Over 900 children have been killed and nearly 1,300 others injured as a result of the Yemen conflict in the past year alone, according to a report released on Sunday by Unicef, the UN children’s agency.

The report said that an average of at least six children have been killed or injured in Yemen every day since March 2015, a figure almost seven times higher than the whole of 2014.

It also documented over 50 verified attacks on schools, meaning many children were killed and injured while at school or on their way to school.

“These numbers represent the tip of the iceberg as they only indicate the cases that Unicef was able to verify,” read a press release introducing the report entitled “Children on the Brink”.

“Children are paying the highest price for a conflict not of their making. They have been killed or maimed across the country and are no longer safe anywhere in Yemen.

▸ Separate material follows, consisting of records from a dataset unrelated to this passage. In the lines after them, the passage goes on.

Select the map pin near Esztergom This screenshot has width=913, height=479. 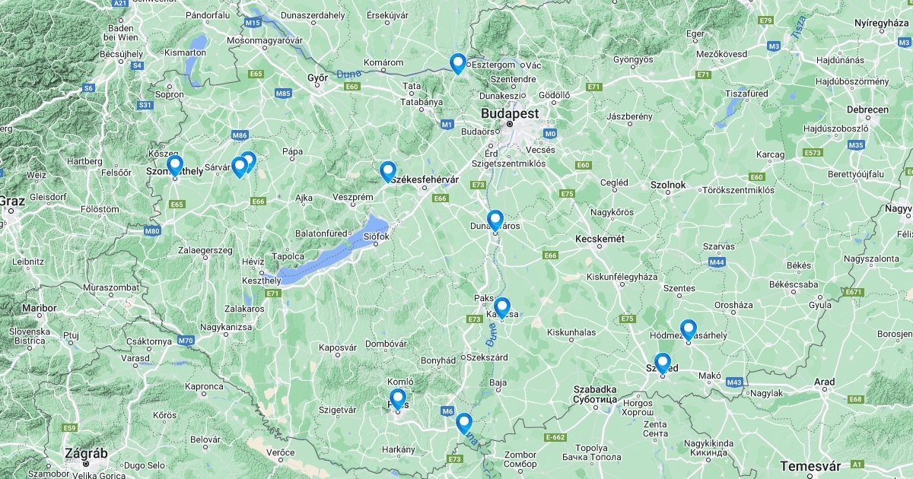tap(457, 63)
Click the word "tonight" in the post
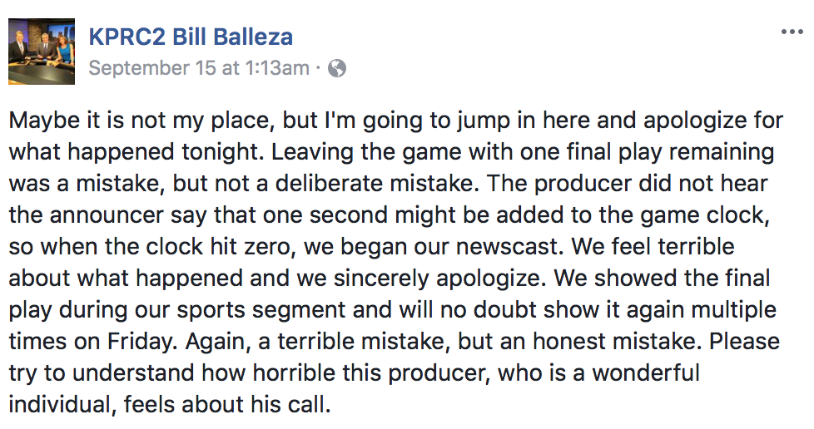814x429 pixels. click(216, 152)
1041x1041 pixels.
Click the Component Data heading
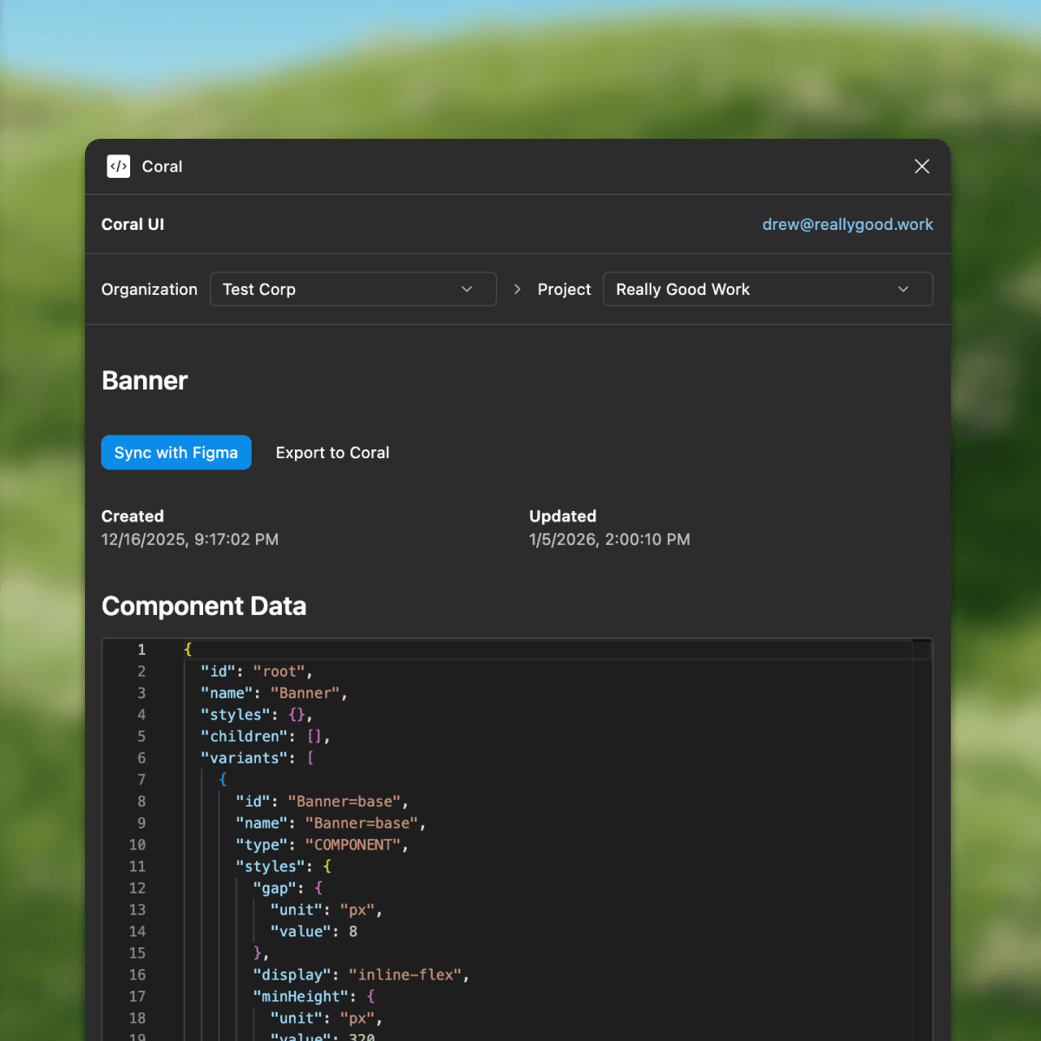[x=204, y=606]
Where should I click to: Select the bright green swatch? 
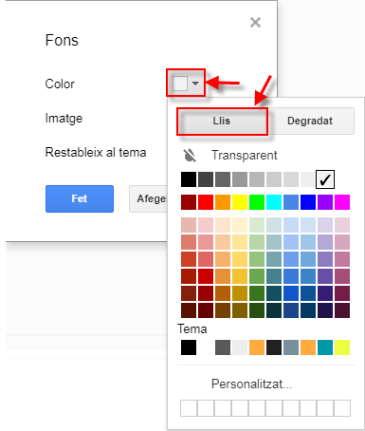click(x=257, y=202)
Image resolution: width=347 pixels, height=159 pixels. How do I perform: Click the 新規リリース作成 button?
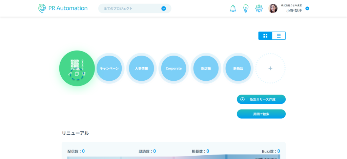tap(261, 99)
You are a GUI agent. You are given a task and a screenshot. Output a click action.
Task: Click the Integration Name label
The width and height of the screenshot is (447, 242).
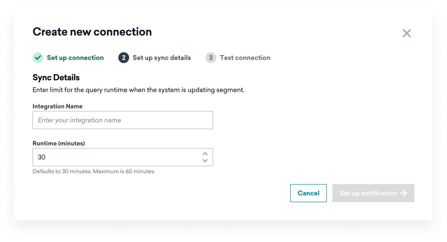click(57, 106)
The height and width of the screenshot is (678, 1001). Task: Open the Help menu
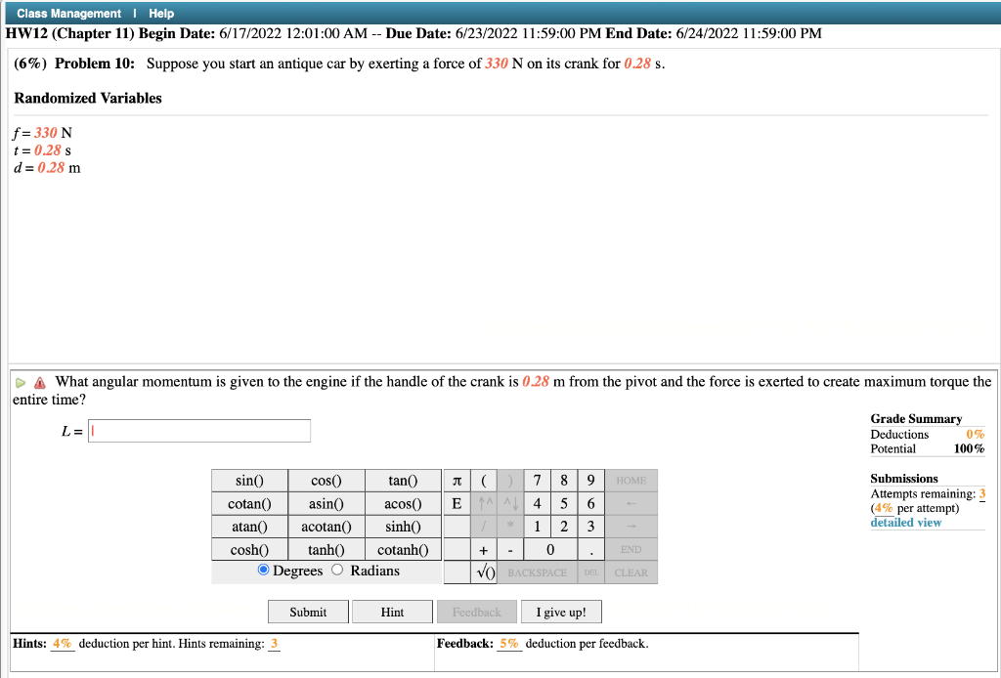coord(162,14)
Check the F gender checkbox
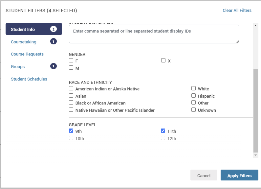The image size is (261, 189). coord(71,60)
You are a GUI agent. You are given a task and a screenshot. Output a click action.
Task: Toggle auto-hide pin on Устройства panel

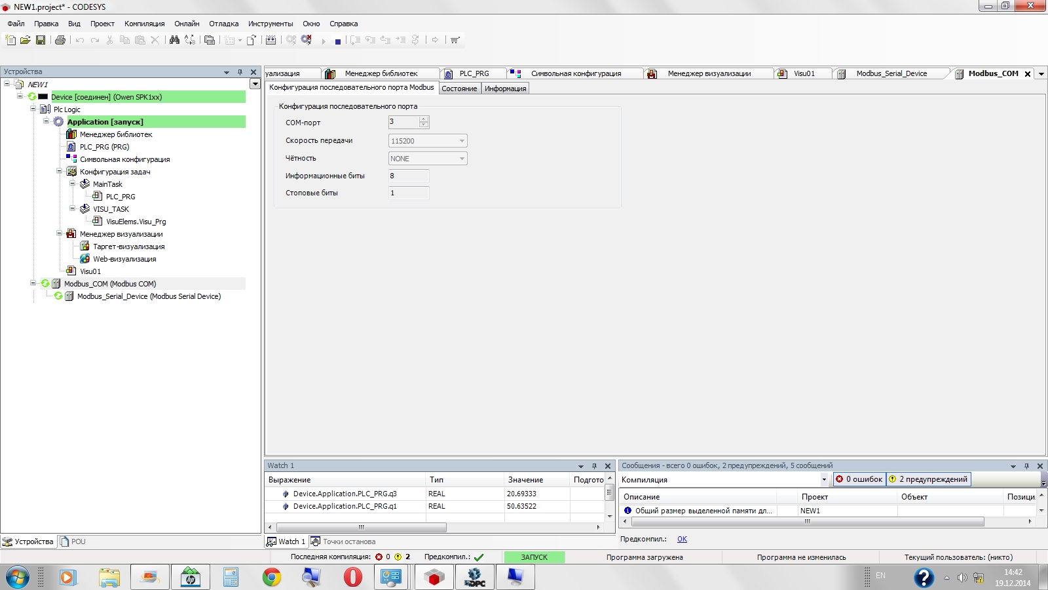[x=240, y=72]
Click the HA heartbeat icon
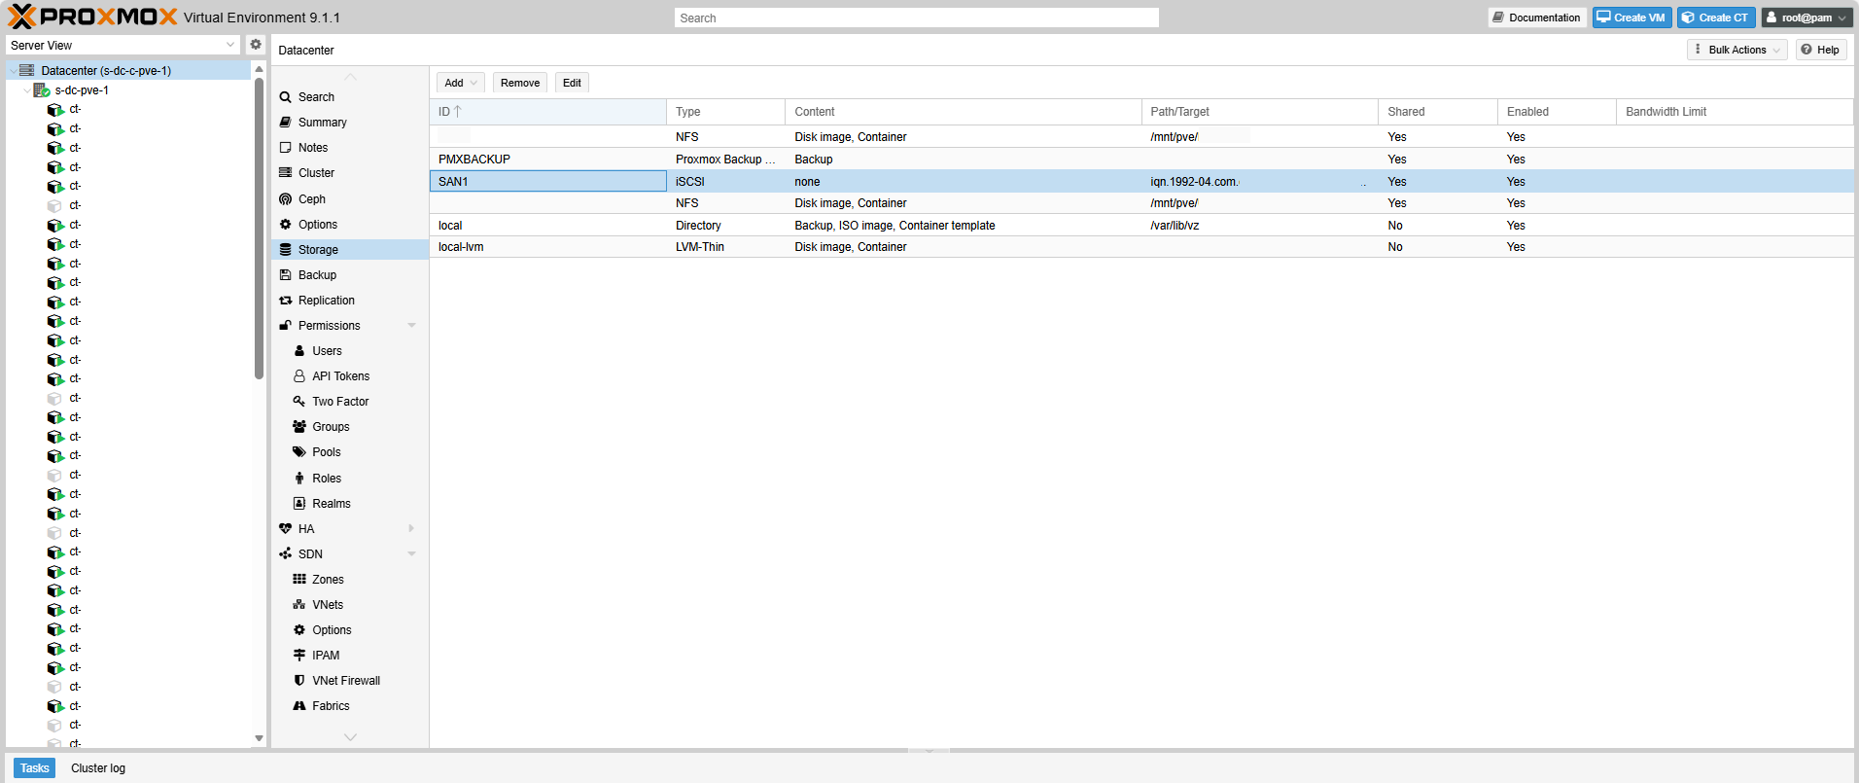This screenshot has width=1859, height=783. click(x=286, y=529)
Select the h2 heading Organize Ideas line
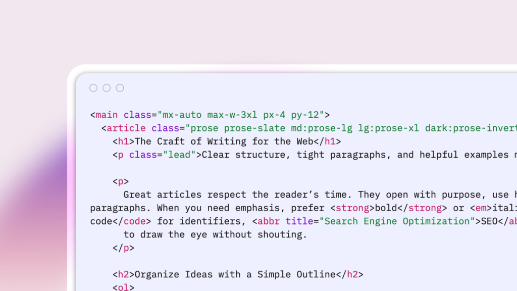 click(237, 274)
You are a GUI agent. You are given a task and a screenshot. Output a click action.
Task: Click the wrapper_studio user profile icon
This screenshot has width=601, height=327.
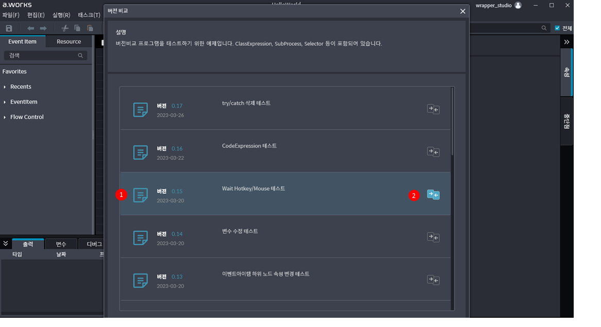click(x=518, y=5)
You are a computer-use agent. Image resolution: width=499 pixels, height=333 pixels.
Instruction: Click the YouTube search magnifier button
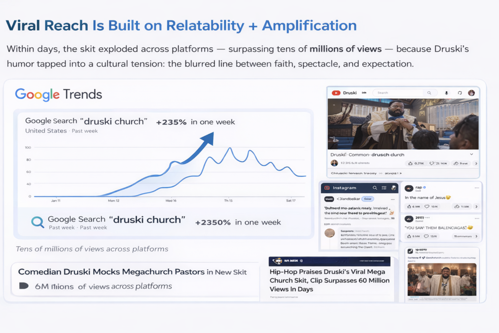tap(429, 93)
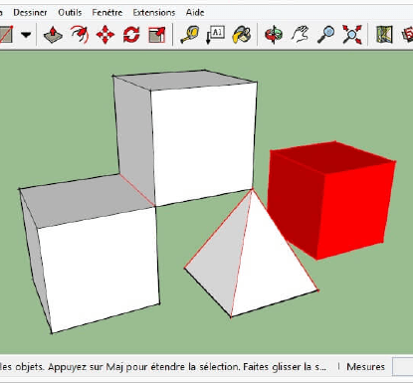The width and height of the screenshot is (413, 384).
Task: Open the Fenêtre menu
Action: point(107,13)
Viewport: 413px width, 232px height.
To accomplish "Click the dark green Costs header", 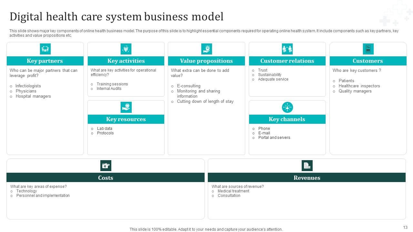I will pyautogui.click(x=106, y=178).
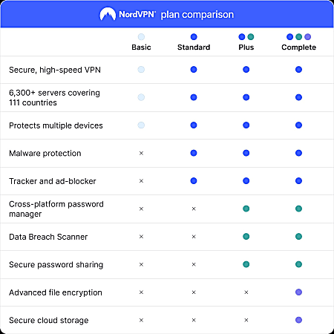Click the light dot above Basic header
Screen dimensions: 334x334
(x=141, y=37)
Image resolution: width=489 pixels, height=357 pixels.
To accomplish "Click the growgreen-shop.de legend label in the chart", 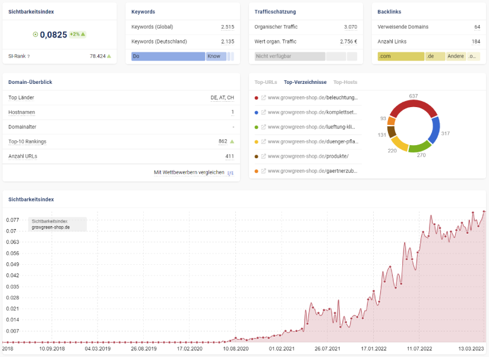I will tap(51, 227).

Even playing or sleeping has become dangerous,” said Unicef’s Representative in Yemen Julien Harneis.

In the past year, Unicef also verified 848 cases of child recruitment; parties to the conflict have recruited children as young as ten years old into the fighting.

Beyond the direct impact of the war, Unicef estimates that nearly 10,000 additional deaths may have occurred among children under five years old in the past year due to preventable diseases as a result of the decline in critical health services.

According to the data, nearly 10 million children or 80 per cent of the country’s total population of children are now in need of urgent humanitarian assistance. More than 2 million children face the threat of diarrhoeal diseases and 320,000 are at risk of severe acute malnutrition.